I’m done fighting for a seat at that table.
The one filled with white men, all reading the same books, spouting the same talking points, quoting each other back and forth. It’s the table where the men – a small, select, vocal group in no way representative of men in the Church overall – sit around and discuss who is in and who is out, who is right (usually them) and who is wrong (every one else) and, a favourite topic, whether women should be allowed to write or teach or preach or even read Scripture aloud, what women should be saying and doing, how marriages should look, how children should be raised, how everyone else should live their lives in holiness.
Me? I am simply getting on with the business of the Kingdom.
Enjoy your table, gentlemen.
This is one more gift that the emerging church gave me more than a decade ago: when you don’t find it, you simply create it. You emerge from what currently is into what will be, as pioneers, rule-breakers. Stop waiting for permission and get on with the work that God has called you to, stop waiting for permission and be brave, be courageous, be boldly full of Love and gentleness but step out into the space to create.
So I am no longer standing beside your table, asking for a seat, working and serving and hoping to be noticed and then offered a seat or arguing for my right to a seat. I don’t care to sit here any more. I have no desire to be indoors, in your neat boxes.
Instead I am outside with the misfits, with the rebels, the dreamers, the people of the second chance, the radical grace givers, the ones with arms wide open, the ones that you’ve rejected as not worthy of being listened to and I will be happy here. I will go with the brothers and sisters that believe in open source church, emerging into the new space of participation and authenticity, conversation and relationship. I prefer the wild outdoors of the new world anyway. I’m a western Canadian kid, you see, and I like the feel of the wind on my face, the cathedral of the sky, no constraints.
I have a tremendous well of hope for the voice of women in the church. The men at the table may be loud but the pockets of hope and love and freedom are spreading like yeast. I see it. I feel it in the ground under my feet. More and more of us are sick of waiting for a seat and so we are simply going outside, to freedom, together. And here, outside, we’re finding each other and it’s beautiful and crazy and churchy and holy.
We are simply getting on with it, with the work and the community and the dreaming and the loving and the living out of the hope of glory.
You can sit here and discuss whether or not we should for a while longer if you need to do that. It would be nice if, as my friend Jennie Allen wrote, you could hold your fire while we get brave and try a few things out.

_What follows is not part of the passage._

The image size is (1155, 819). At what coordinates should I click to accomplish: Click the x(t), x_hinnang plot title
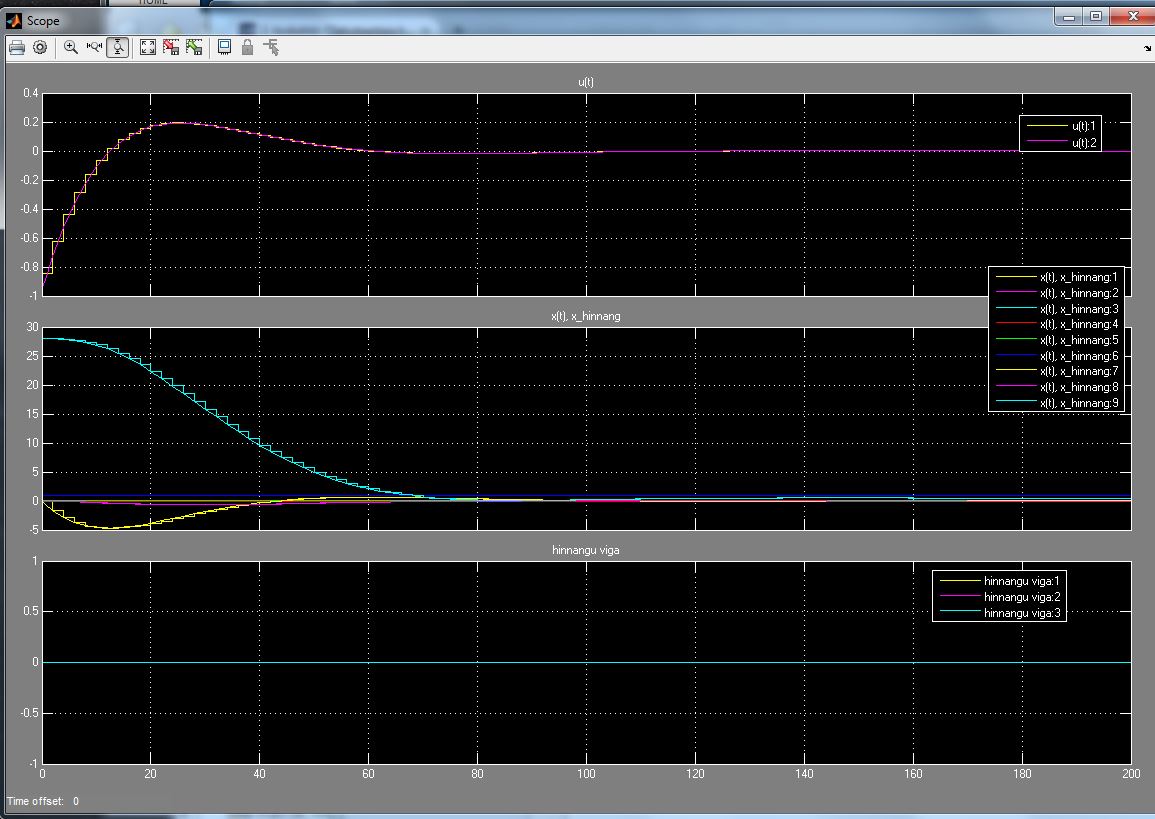(586, 316)
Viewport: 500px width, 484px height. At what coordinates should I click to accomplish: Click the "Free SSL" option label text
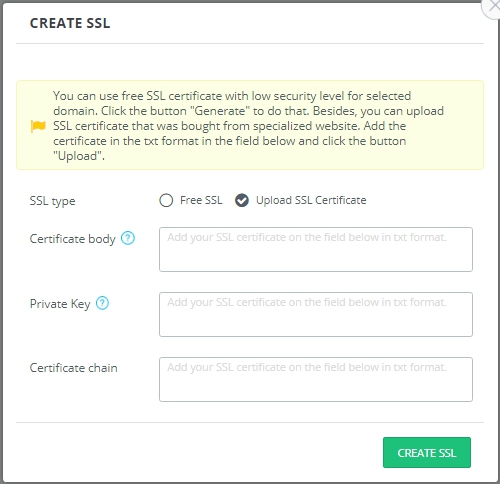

I will teach. I will preach. I will sing. I will raise my tinies. I will keep my home. I will pass down gifts and goodness to the women coming after me. I will work like a boss. I will learn from the women older and wiser than me. I will write strong. I will learn. I will be wrong. I will worship. I will make mistakes. I will break rules. I will adjust. I will get mad and I will forgive. I will need to be forgiven.
And someday, I’ll throw my arms around you when you break up that table to use it for kindling and toss it out the window to the outside. We’ll build a bonfire and we’ll dance around the old arguments together, laughing.